In Sri Lanka and India, domesticated Asian elephants in musth are traditionally tied to a strong tree and denied food and water for a week or so, which shortens the duration of the musth, typically to five to eight days. Sedatives, like xylazine, are also sometimes used. Zoos keeping adult male elephants need strong, purpose-built enclosures to isolate males during their musth.

==Cultural depictions==
- Valmiki, in Sundara Kanda of the Ramayana (7th to 4th centuries BCE), made reference to the Mahendra mountain shedding water like an elephant's rut juice upon being pressed by Hanuman.
- In the Matanga Lila (300 BCE to 300 CE) musth is described: "Excitement, swiftness, odor, love passion, complete florescence of the body, wrath, prowess, and fearlessness are declared to be the eight excellences of musth."
- Sangam poetry (300 BCE to 300 CE) describes musth. Kummatoor Kannanaar in Pathitrupatthu 12 describes it as follows:

It was sweet to hear of your victories and fame and I came here desiring to see you. I came with my big family, passing few mountains where noble, young male elephants with coarse hair
and swaying walks have musth flowing from their
cheek glands and elephant mothers with calves wave wild jasmine twigs, chasing striped bees that swarm on the sweet musth.

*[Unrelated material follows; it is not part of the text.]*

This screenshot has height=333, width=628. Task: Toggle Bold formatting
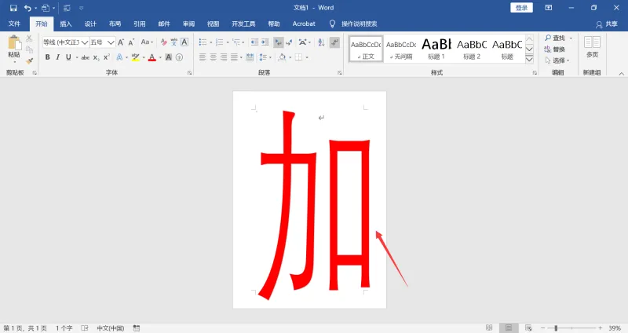click(47, 57)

- References to elephants in musth (whose temporin secretion is often referred to as "ichor") are for example in the Raghuvaṃśa (4th–5th century CE), where Kalidasa wrote that the king's elephants drip ichor in seven streams to match the scent put forth by the seven-leaved 'sapta-cchada' (= "seven-leaf") tree (perhaps Alstonia scholaris).
- In Jules Verne's Around the World in Eighty Days (1872), Phileas Fogg buys an elephant that was being fed sugar and butter so it would go into musth for combat purposes; however, the animal had been on this regimen for only a relatively short time, so the condition had not yet presented.
- Shooting an Elephant is an essay by George Orwell written in 1936, in which he describes how an elephant in Burma had an attack of musth and killed an Indian, which in turn led to the narrator shooting the elephant.
- In his James Bond novel The Man With the Golden Gun (1965), Ian Fleming wrote that the villain Francisco Scaramanga was driven to become a cold-blooded assassin after authorities shot an elephant that he had ridden in his circus act, because the elephant went on a rampage while in musth.
- In Barry B. Longyear's 1982 science fiction novel Elephant Song, the survivors of the circus starship City of Baraboo have to face the fact that because of the circus rule that male elephants cannot troupe with the show, because they might go into musth with no warning, the elephants who survived to land on Momus are doomed to extinction.
- The Tamil movie Kumki (2012), which revolves around a mahout and his trained elephant, shows the elephant in musth toward the climax. Captive elephants are trained either for duties in temples and cultural festivals or as kumki elephants, which confront wild elephants and prevent them from entering villages. Elephants trained for temple duties are of a gentle nature and cannot face wild elephants. In the movie, a tribal village wants to hire a kumki elephant to chase away wild elephants that enter the village every harvest season. The mahout, who needs money, takes his temple-trained elephant to do the job in the vain hope that wild elephants will not enter. But wild elephants start attacking the village on the harvest day. The temple-trained elephant enters musth and thus fights with the wild elephants, killing the most notorious among the herd but dying from injuries sustained during the fight.